RIO DE JANEIRO - Morava em Copacabana, todas as manhãs ia à
praia, de chapéu e óculos escuros. Para cortar caminho, pegava a galeria
Menescal onde, numa loja de discos, um hi-fi, que estava na moda,
tocava "Que pena", sucesso de Jorge Benjor, que ainda era Jorge Ben, um
bom dueto com a voz quase juvenil da Gal Costa e contraponto perfeito de
Caetano Veloso.
Havia saído da prisão da Polícia do Exército (na rua Barão de Mesquita).
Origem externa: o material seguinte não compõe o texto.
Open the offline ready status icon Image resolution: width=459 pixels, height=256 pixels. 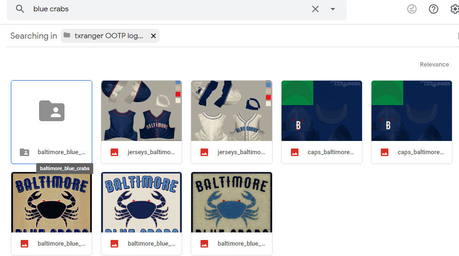(412, 9)
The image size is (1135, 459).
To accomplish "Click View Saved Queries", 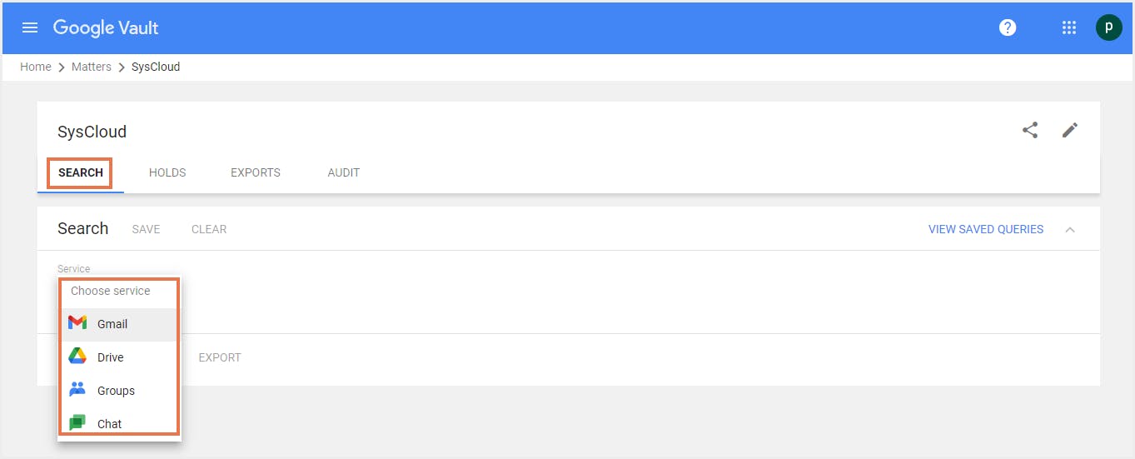I will (985, 229).
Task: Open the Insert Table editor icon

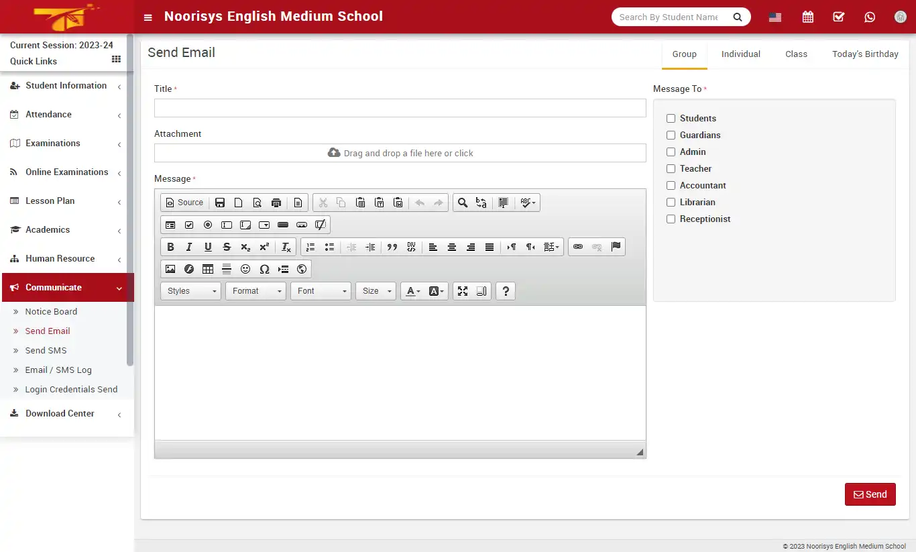Action: point(207,269)
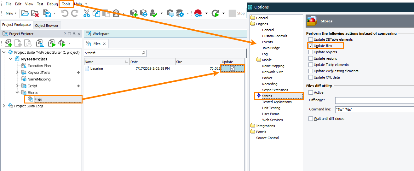
Task: Collapse the Stores node in Project Explorer
Action: click(17, 92)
Meses antes, junto com sete amigos, havíamos dado uma vaia no
presidente Castelo Branco, que ia inaugurar uma conferência da OEA no
hotel Glória. Quando o marechal saltou do carro e começamos a vaia
prevista, não sei o que me deu. Gritei o mais alto que pude: "Filho da
puta!". Fomos presos.
Pois, naquela manhã, vinha eu da praia distraído, assoviando o "Que
pena", quando ouvi a freada de um carro um Aero Willys azul-marinho,
que passou raspando por mim graças à manobra do seu motorista. Senti o
vento deslocar no meu rosto e vi o motorista, irritado, gritar em minha
direção: "Filho da puta".
Apesar da rapidez do encontro, deu para ver a cólera do já então
ex-presidente Castelo Branco. Sua habilidade no volante salvara-me de um
atropelamento que podia ser fatal e dera-lhe um susto desgraçado. Ele
vinha em certa velocidade, evidente que não me reconheceu, nunca nos
tínhamos visto. No encontro do hotel Glória ele estava de costas. Além
disso, de óculos e chapéu, nem minha mãe me reconheceria.
De minha parte, considerei que conseguíramos empatar o jogo. Insulto por
insulto, ambos justificados. O ex-presidente morreu pouco depois, num
desastre de avião, sem saber que eu lhe devia, além da prisão num dos
mais sinistros porões da ditadura, a própria vida, um pouco sinistra.